Рушан, еще до сих пор не осознавая, что с ними творится, в прострации лишь кивнул головой и привстал с кресла. Ее комната, довольно большая, выходящая окном во двор, оказалась напротив зала, и в приоткрытую дверь хорошо виднелась в темноте высокой комнаты светящаяся мерцающими гирляндами наряженная елка. Между книжными шкафами, занимавшими стену напротив окна, располагался уютный уголок с двумя глубокими кожаными креслами и низким столиком, обтянутым зеленым сукном. К изголовью одного из старинных кресел склонился стеклянный абажур диковинного бронзового торшера. Рушан вмиг представил Светланку, забравшуюся с ногами в просторное кресло с книжкой в руках и даже укутанную тяжелым шотландским пледом, он как раз покрывал ее низкую деревянную кровать. Но что-то инстинктивно насторожило Рушана: подняв тревожный взгляд от ее ложа с двумя туго взбитыми подушками, он сразу увидел на стене приколотую кнопками большую фотографию улыбающегося Мещерякова. Он так растерялся, что не мог отвести он него взгляда, и Светланка, вошедшая в комнату со скатертью в руке, застала его в замешательстве.
-- Это маман, ее происки. Где-то откопала любимого Славика. Видимо, решила новогодний сюрприз мне устроить,-- прокомментировала она и, тут же сдернув фотографию, разорвала ее на клочки. Потом, взяв Рушана за плечи, озорно, в своей лукавой манере, сказала:-- Жаль, у тебя нет подходящего фотопортрета, а то я бы организовала ответный сюрприз...
Она умело разрядила грозовую атмосферу: Рушан ни на минуту не усомнился, что все так и есть,-- Леди отличалась искренностью и прямотой, и в этом было ее очарование. Они часто общались, хорошо знали друг друга, возможно, и сегодняшний выбор Светланки не был минутным капризом.

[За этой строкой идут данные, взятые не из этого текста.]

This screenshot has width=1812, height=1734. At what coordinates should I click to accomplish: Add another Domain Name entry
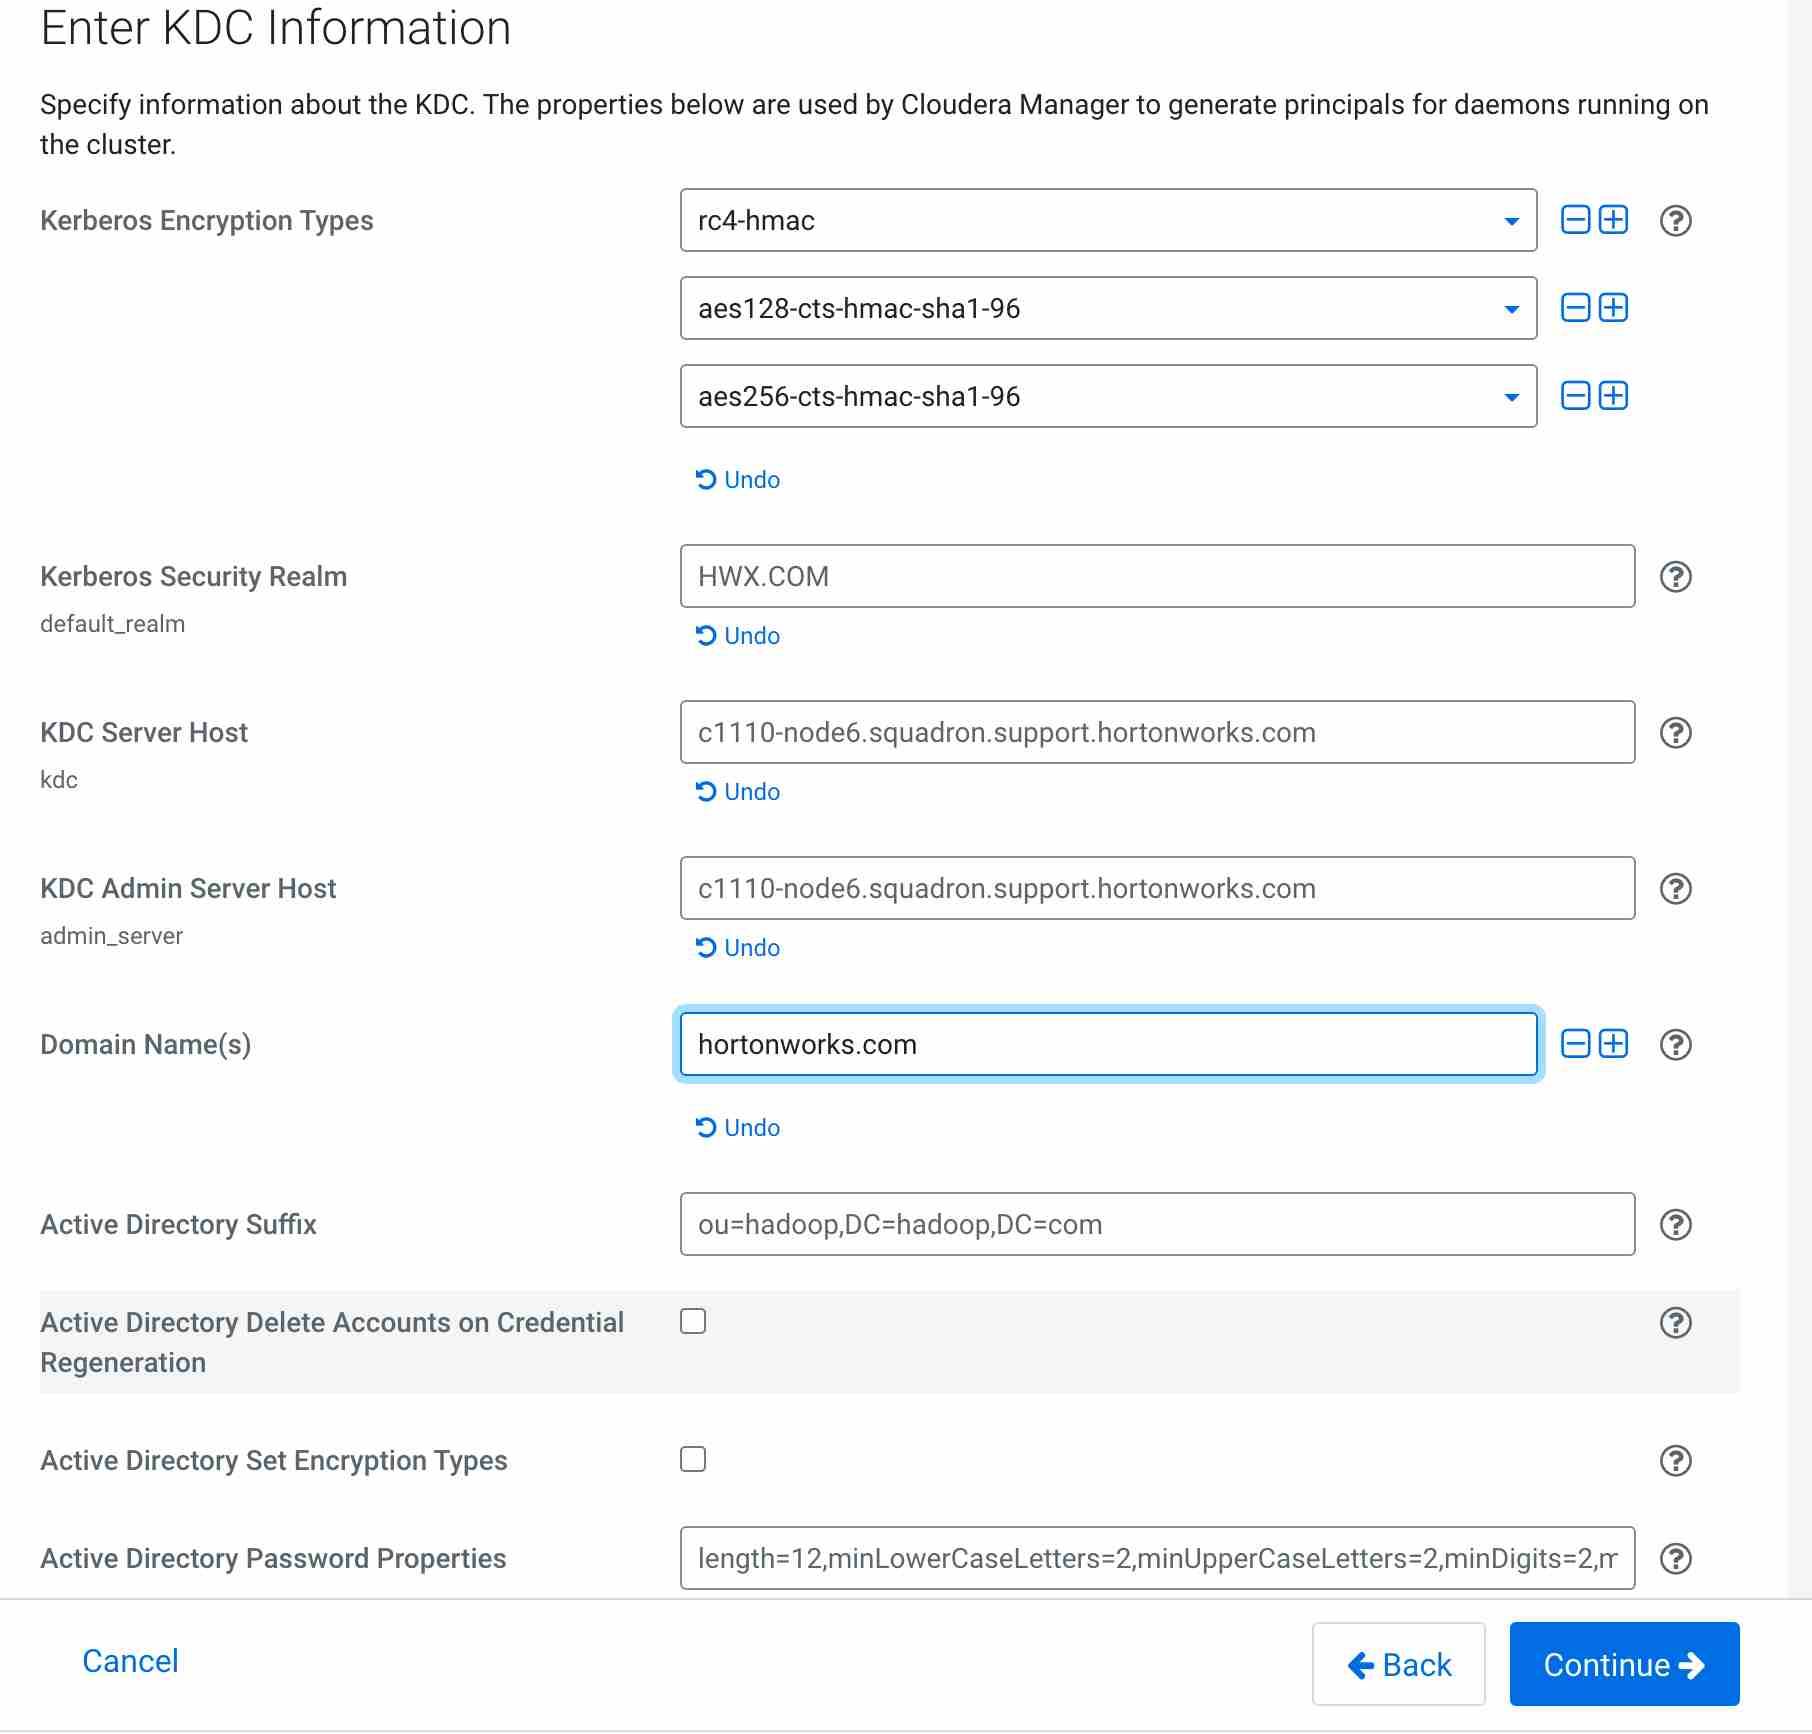(1613, 1044)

Высокие напольные часы известили глухим боем, что до Нового года осталось всего четверть часа, и Светланка попросила его помочь. Вдвоем они быстро перенесли закуски, фрукты с праздничного стола в зале в ее комнату, и без пяти она зажгла на столе свечи в тяжелом, под стать торшеру, бронзовом шандале. Показав глазами на шампанское, волнуясь, сказала:
-- Вот так я задумала неделю назад и рада, что моя мечта сбылась. С Новым годом, Рушан!
Они сдвинули бокалы, и звон хрусталя слился с боем старинных часов в темном зале.
Та новогодняя ночь, как и дорога к дому Резниковых, спустя многие годы воспринимается как огромная и важная часть его жизни, и в воспоминаниях ни разу ему не удалось пробыть со Светланкой целиком -- от порога до порога, хотя он знает, что провел там шесть часов. И все равно, чтобы описать эту встречу, понадобится целый роман, и ни в какой телесериал не уложиться, ибо год за годом всплывают в памяти вдруг забытые слова, их оттенки, краски, жесты, взгляды, шумы, шорохи, запахи, мелодии. Хотя заставь его однажды записать хронологию новогодней ночи в доме Резниковой, он бы не смог. Как же так, если пронес в сердце это волшебное свидание через всю жизнь -- вроде не вяжется? Но это и есть тайна, магия чувств, не всякому она открывается, не открылась и ему, хотя Рушан почувствовал, вкусил дыхание любви. Кто-то, более жесткий, наверное, сказал бы: вкусил и отравился. Пусть и так. Или не так. Или совсем иначе.